** BEGIN ENTRIES PROVIDED **

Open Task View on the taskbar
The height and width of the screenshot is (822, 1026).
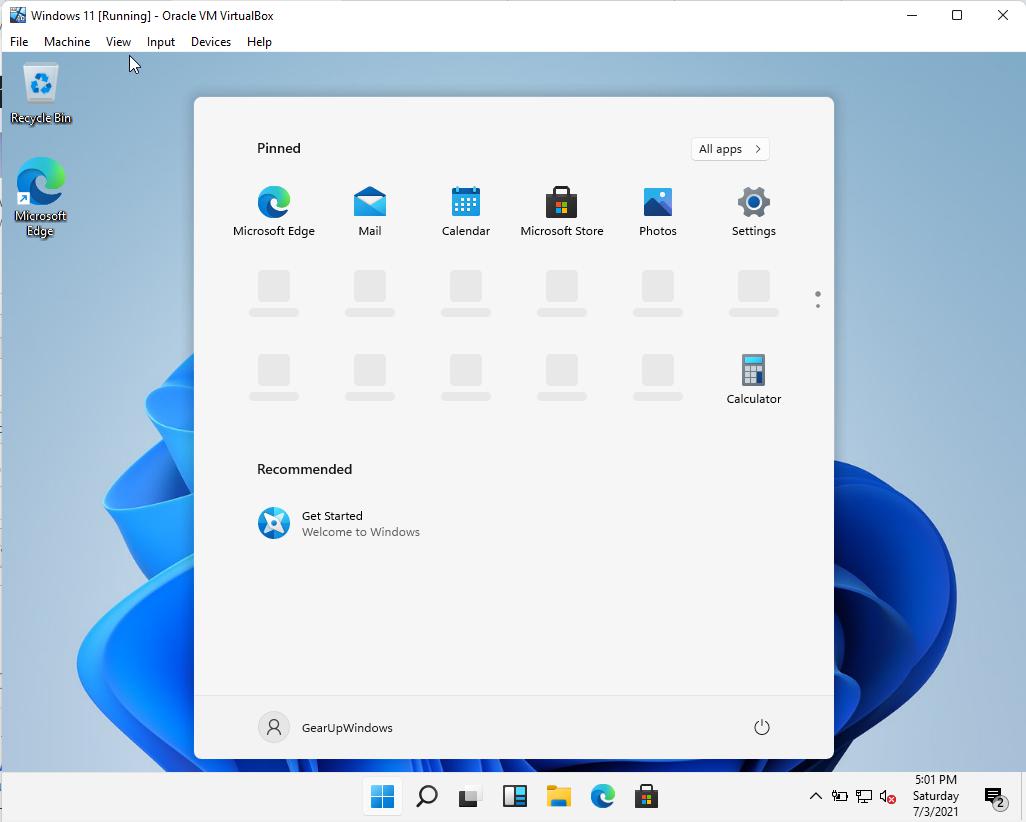[x=470, y=797]
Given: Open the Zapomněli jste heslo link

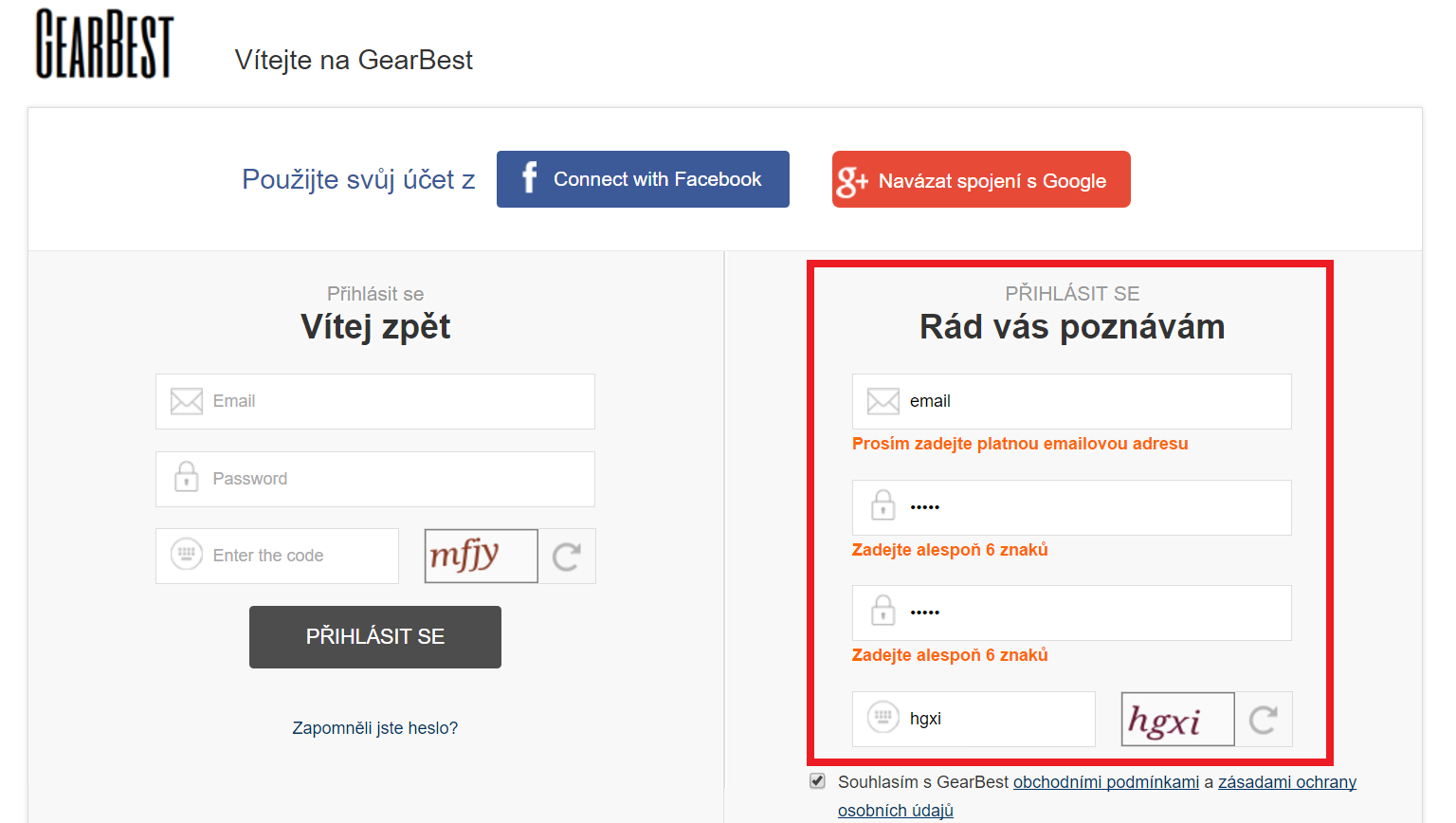Looking at the screenshot, I should coord(374,728).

** END ENTRIES PROVIDED **

§ **WHAT IS EXPECTED**
Put each line of the records into a Markdown table with the columns "Row" and "Line," numbering the rows and skipping blank lines. Leave the pictures out of the table.

§ **SOLVED PROBLEM**
| Row | Line |
|---|---|
| 1 | Open Task View on the taskbar |
| 2 | The height and width of the screenshot is (822, 1026). |
| 3 | [x=470, y=797] |
| 4 | Given: Open the Zapomněli jste heslo link |
| 5 | Looking at the screenshot, I should coord(374,728). |